Graças a essa rede agroecológica e comunitária, cerca de 3.000 indígenas alojados em escolas, conventos e universidades foram alimentados gratuitamente e de forma saudável, assim como outros 10.000 participantes da Cúpula: alimentos saborosos, saudáveis e ricos em sabores e aromas.
Uma contracúpula com seis áreas de foco
Desde a sua concepção até à sua conclusão, a Cimeira promoveu uma agenda estruturada em torno de seis temas principais. O primeiro abordou os territórios vivos, as áreas marítimas, a soberania popular e o acesso a alimentos saudáveis. O segundo centrou-se nas reparações históricas, no racismo ambiental, nas falsas soluções e no poder das empresas. O terceiro enfatizou uma transição justa, popular e inclusiva. O quarto tratou das lutas contra a opressão e do internacionalismo dos povos. O quinto focou-se no direito a cidades justas e periferias vibrantes. E o sexto foi dedicado aos feminismos populares.
Após a manifestação principal, que reuniu cerca de 70 mil pessoas em Belém, a cerimônia de encerramento da contracúpula, durante a qual a Declaração da Cúpula dos Povos para a COP30 foi simbolicamente apresentada ao Presidente da Conferência das Partes, o embaixador brasileiro André Corrêa do Lago, conclamou à continuidade da resistência contra a expansão dos combustíveis fósseis na Amazônia e defendeu uma região unida, com plenos direitos para seus povos e territórios. O cacique Raoni, que também participou da cerimônia de encerramento, declarou em sua língua nativa: “Se não nos conscientizarmos da necessidade de defender o que resta – referindo-se à floresta e à vida indígena – um grande caos poderá ser desencadeado”.

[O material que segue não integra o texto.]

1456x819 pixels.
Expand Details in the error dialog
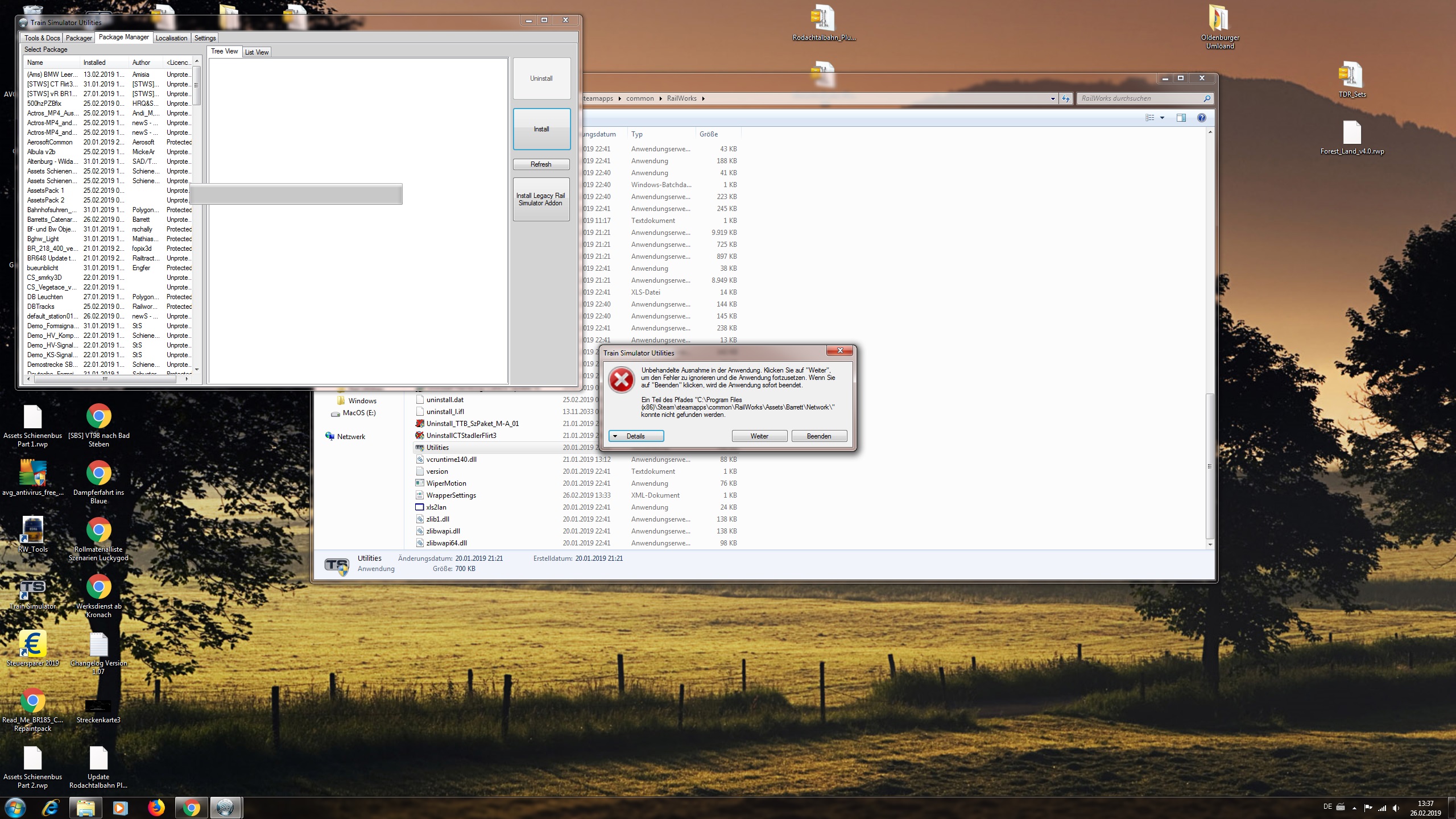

O documento, endossado por mais de mil organizações, foi entregue pelo Conselho Político da Cúpula em uma cerimônia que contou com a presença da Diretora Executiva da COP30, Ana Toni; do Secretário-Geral da Presidência, Guilherme Boulos; da Ministra dos Povos Indígenas, Sonia Guajajara; e da Ministra do Meio Ambiente, Marina Silva.
Embora a Cúpula dos Povos tenha terminado, diversos líderes sociais se juntarão às negociações. Como destacou Boulos, ministro com longa trajetória em movimentos sociais: “Todas as partes precisam concordar; não é fácil, mas a resposta de vocês é fundamental”. Agora, a COP30 enfrenta o desafio de ouvir todas as vozes e necessidades urgentes expressas pelos movimentos sociais, que há décadas resistem aos mercados do Hemisfério Norte, gerando respostas à destruição que eles causam globalmente.